Task: Retype every record exactly. Skip the images.
------------------------------------------------------------------------
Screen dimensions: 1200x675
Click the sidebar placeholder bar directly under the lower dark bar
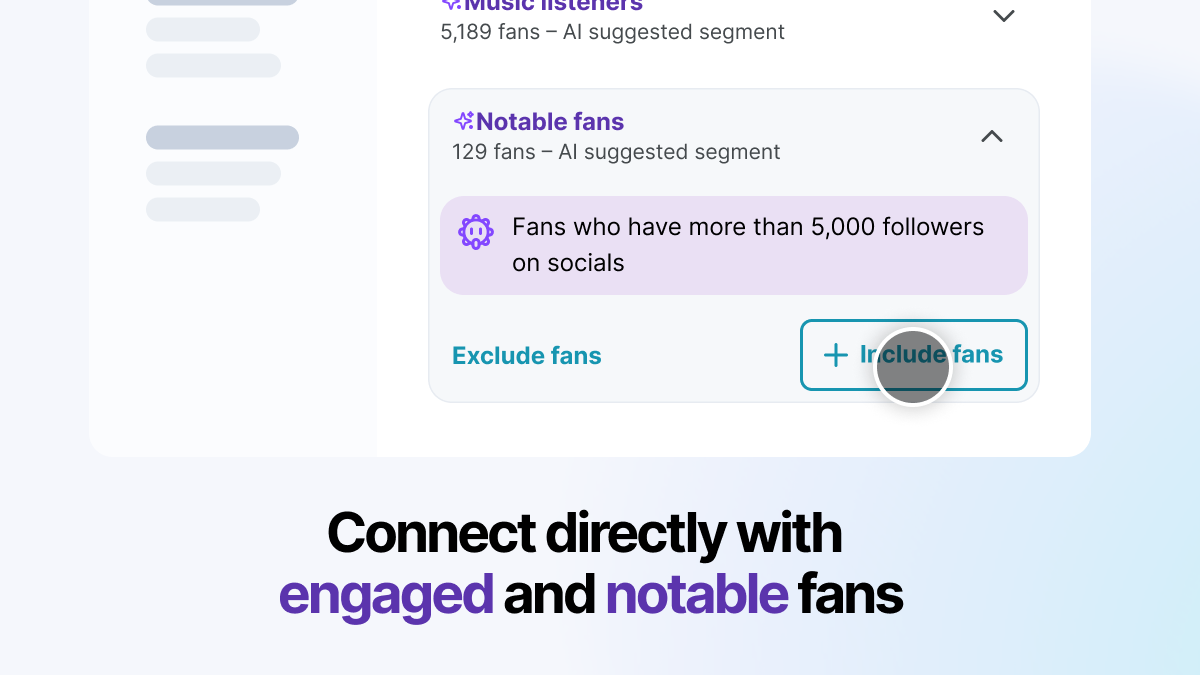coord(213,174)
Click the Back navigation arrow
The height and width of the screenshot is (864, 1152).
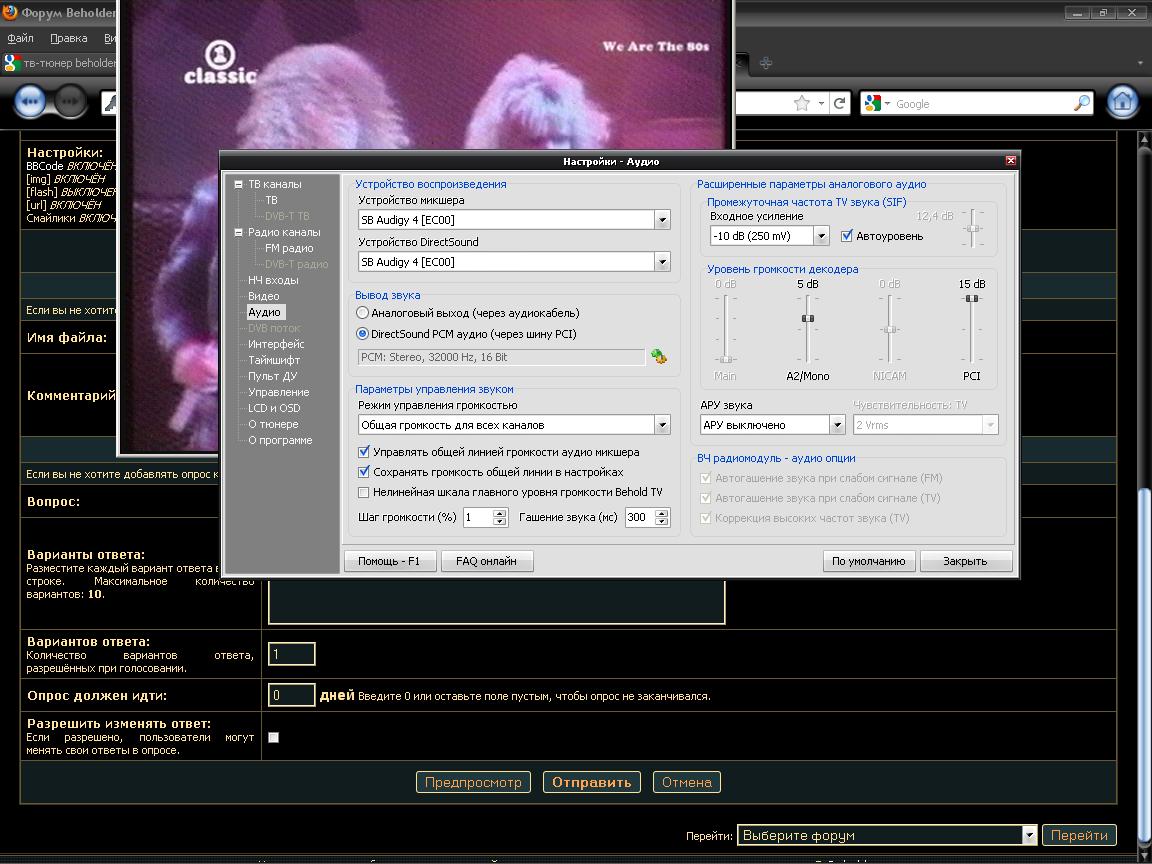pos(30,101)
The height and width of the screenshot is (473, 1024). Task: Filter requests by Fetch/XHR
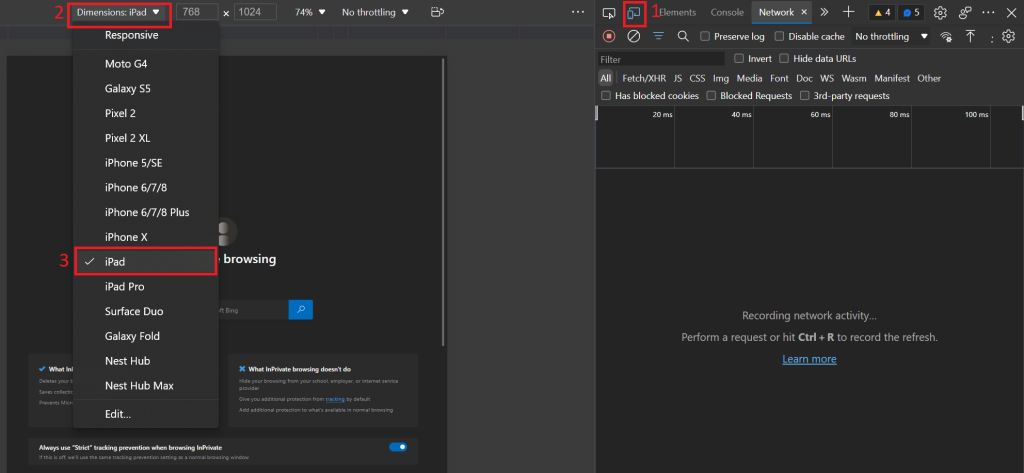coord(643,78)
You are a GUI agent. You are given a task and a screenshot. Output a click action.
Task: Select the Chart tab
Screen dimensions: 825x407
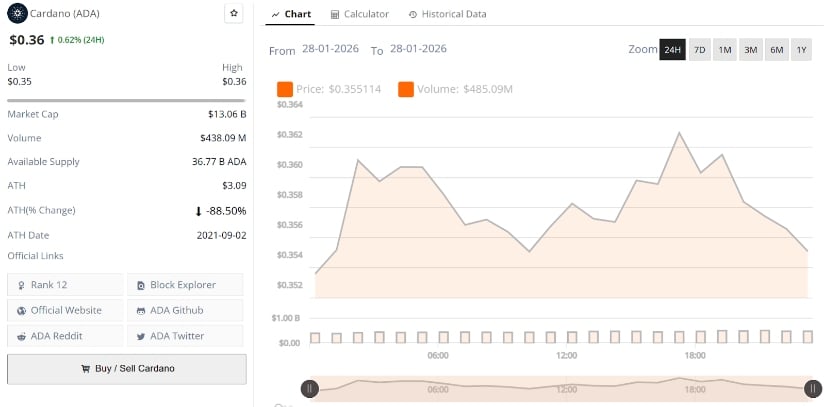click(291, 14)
------------------------------------------------------------------------
Response to this task:
Screen dimensions: 1200x675
Click the sidebar placeholder bar directly under the lower dark bar
coord(213,174)
Click the Back navigation arrow
The height and width of the screenshot is (864, 1152).
pos(30,101)
The height and width of the screenshot is (473, 1024). Task: Filter requests by Fetch/XHR
coord(643,78)
You are a GUI agent. You are given a task and a screenshot. Output a click action.
Task: Select the Chart tab
Screen dimensions: 825x407
click(291, 14)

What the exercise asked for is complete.